• _DOCUMENT EXTRACT_
The trail guide says to leave 2 hours for the round trip. Ha! Well, maybe for younger folks but as is the usual case for us old geezers, we have to take these estimates with a bit of humor. In our case this 3 mile, 2 hour, hike took 3 hours so I guess, all things considered we average 1 mile per hour. I’ll have to remember that.
Although the trail is going up the canyon it is not particularly steep or strenuous. Although it can get quite warm as most of the time you are in direct sun with no shade nearby. There are a few ups and downs and at one spot near the Oasis you have to scale a boulder maybe 3 or 4 feet high (high enough to need your hands) and slither through a narrow gap between some rocks. Then there is a sort of steep decent of maybe 20 or so feet back down to the stream – or you can skip that decent and enjoy the view of the oasis from your higher vantage point.
The trail roughly follows a small stream that you have to cross from time to time but many times this burbling water flow is out of site and out of hearing range. But at times the trail is near the stream and many hikers sooth hot feet in the cool water. We were there in February so I don’t really know if the stream dries up in the summer or if it’s fed by a year round spring up the valley.
We started this hike somewhat late in the day, around 2:30pm with a storm threatening to blow in from the west. It was still quite sunny and warm as the clouds hadn’t arrived yet but you could see them building up over the tops of the hills. So, fully laden with camera gear for me and hiking poles for my wife, off we went.
The first section is pretty level and is on an alluvial plain which forms from sand and gravel that is washed down the narrow parts of the valley and then spreads out - fan like - once outside the valley walls. And, as we had picked up one of those trail guides we stopped at the numbered posts to read about whatever was there. The first post, #1 warned us not to touch the cactus which was good advice and explained how cacti work. #2 was about plants with leaves vs. no leaves and how they each cope with desert conditions. #3 was about flash floods and on it went.

• _DATA SEGMENT_
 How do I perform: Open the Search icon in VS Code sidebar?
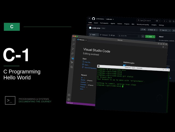74,44
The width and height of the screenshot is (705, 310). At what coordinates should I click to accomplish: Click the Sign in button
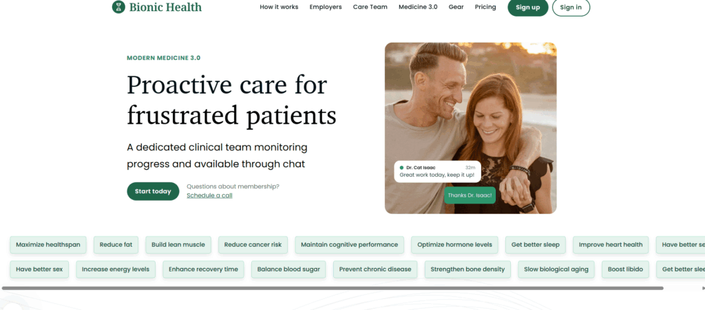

• _TASK DETAILS_
In the trail hike account, around what time of day did the hikers set out?

• _RIGHT ANSWER_
Around 2:30pm.